AllMusic editor Andy Kellman called Love, Charlie Wilson's "most modest and low-key set. Some listeners might bemoan the increasingly reserved nature of Wilson's releases since the singer's unexpected 2000s resurgence, but the direction is natural.
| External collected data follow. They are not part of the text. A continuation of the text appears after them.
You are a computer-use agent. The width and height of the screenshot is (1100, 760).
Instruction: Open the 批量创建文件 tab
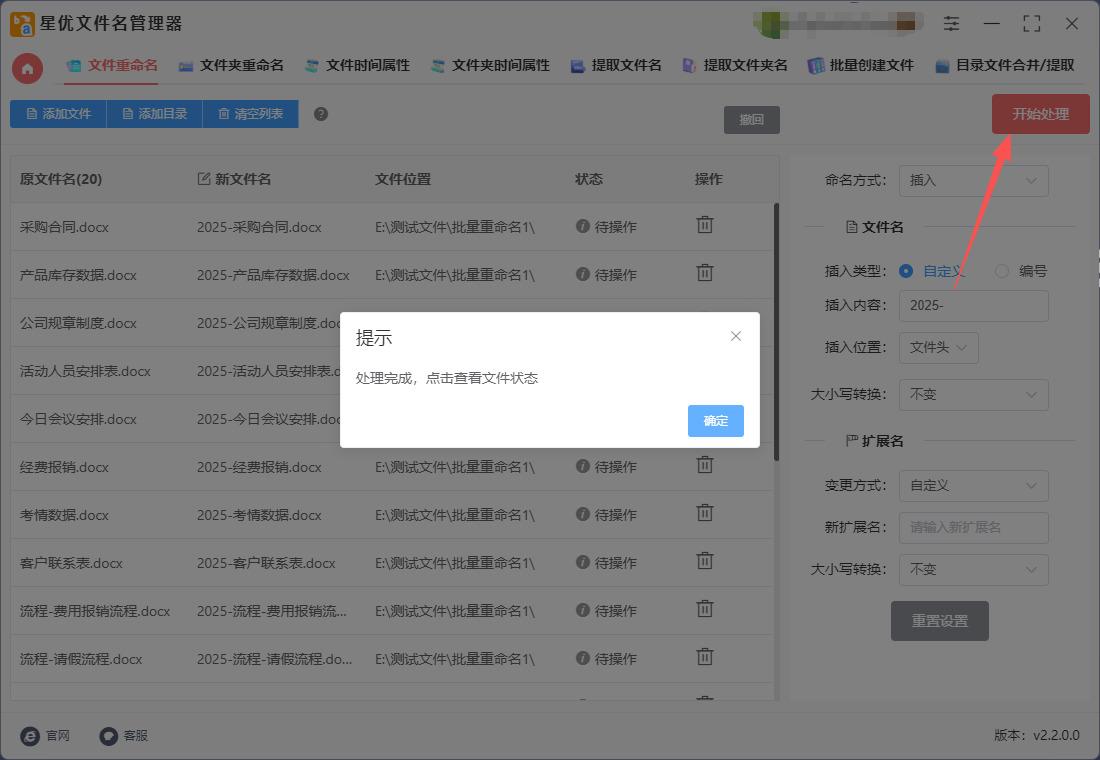(861, 66)
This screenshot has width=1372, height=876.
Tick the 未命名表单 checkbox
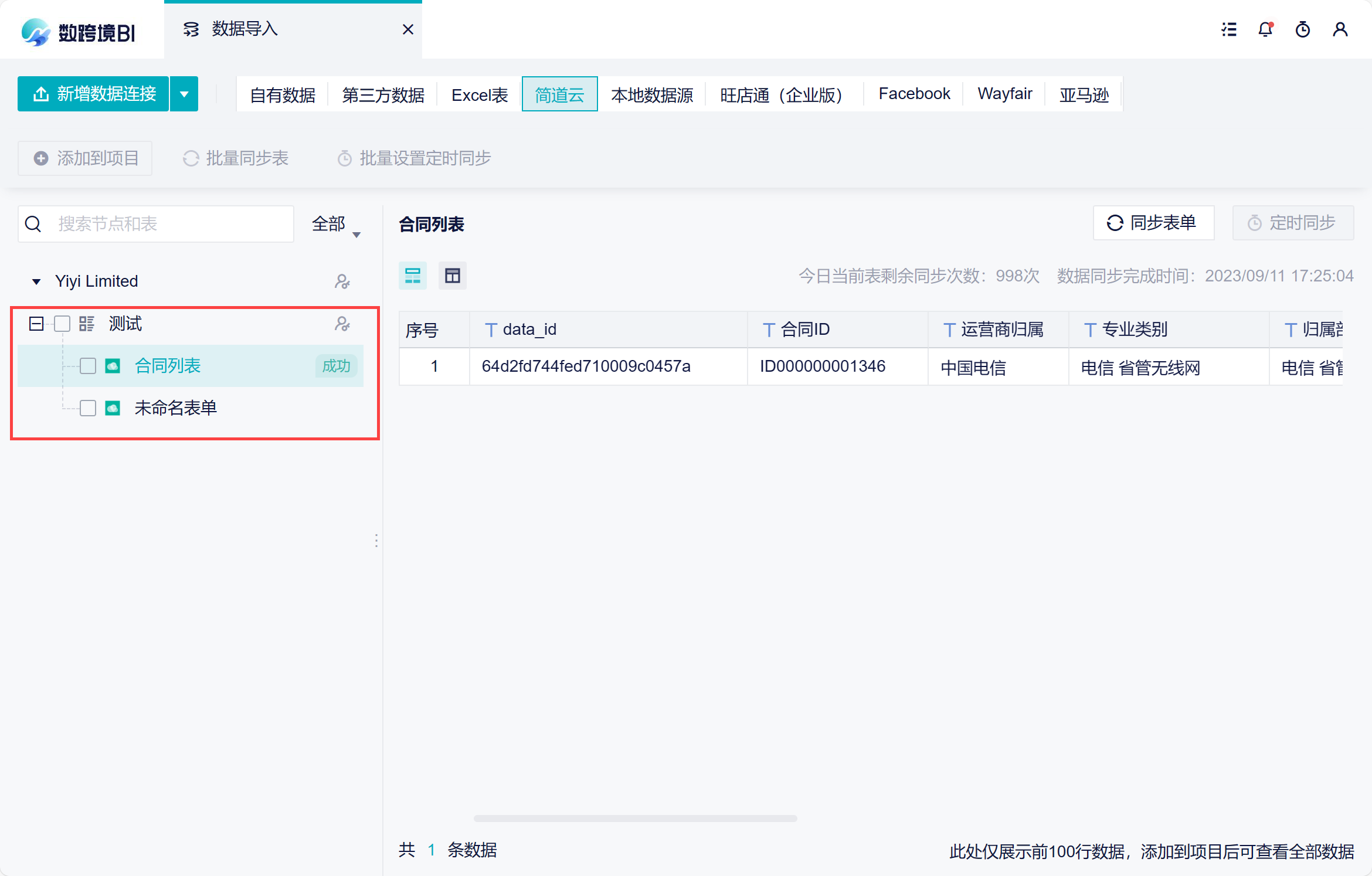point(88,408)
It would make little sense for him to continue teaming with songwriters and producers accustomed to working with pop-oriented R&B artists less than half his age." Kellman cloncluded: "While it does not feature as many standouts as the three previous Charlie albums, Love, Charlie is another enjoyable and genuine addition to the catalog of a funk heavyweight."

Professional ratings
Review scores
| Source | Rating |
| AllMusic | Star |

==Track listing==

| No. | Title | Writer(s) | Producer(s) | Length |
|---|---|---|---|---|
| 1. | "If I Believe" | Charlie Wilson; Mahin Wilson; Michael Paran; Wirlie Morris; | Morris; C. Wilson; | 4:03 |
| 2. | "I Still Have You" | Gregg Pagani; Lance Tolbert; Edwin "Lil Eddie" Serrano; Jimmy Burney; C. Wilson; M. Wilson; | Gregg Pagani; C. Wilson; | 4:05 |
| 3. | "I Think I'm in Love" | Emile Ghantous; Erik Nelson; C. Wilson; Dominic Andrew Gome; M. Wilson; | Ghantous; Nelson; C. Wilson; | 3:41 |
| 4. | "My Love is All I Have" | Morris; C. Wilson; M. Wilson; Paran; | Optimas Pryme; C. Wilson; | 3:36 |
| 5. | "Our Anniversary" | Pagani; Tolbert; E. Serrano; C. Wilson; M. Wilson; | Pagani; C. Wilson; | 3:53 |
| 6. | "Turn Off the Lights" | Morris; C. Wilson; M. Wilson; Paran; | Optimas Pryme; C. Wilson; | 3:51 |
| 7. | "A Million Ways to Love You" | Pagani; Tolbert; E. Serrano; C. Wilson; M. Wilson; William Serrano; | Pagani; C. Wilson; | 3:52 |
| 8. | "Show You" | Morris; C. Wilson; James R. Smith; Eric N. Grant; M. Wilson; Paran; | Optimas Pryme; C. Wilson; | 3:50 |
| 9. | "My Baby" | Charlie Singleton; C. Wilson; M. Wilson; Paran; | Singleton; C. Wilson; | 3:59 |
| 10. | "Oooh Wee" | Morris; C. Wilson; Clarice Bell-Strayhorn; Carl M. Days, Jr.; M. Wilson; Paran; | Optimas Pryme; C. Wilson; | 3:38 |
| 11. | "Say" | Morris; C. Wilson; Smith; Grant; M. Wilson; Paran; | Optimas Pryme; C. Wilson; | 4:07 |
| 12. | "Whisper" (featuring Keith Sweat) | Morris; C. Wilson; Dennis Bettis; Days; Clarice Bell-Strayhorn; M. Wilson; Paran; | Optimas Pryme; C. Wilson; | 3:47 |
| Total length: |  |  |  | 46:21 |

==Personnel==
Credits for Love, Charlie adapted from Allmusic.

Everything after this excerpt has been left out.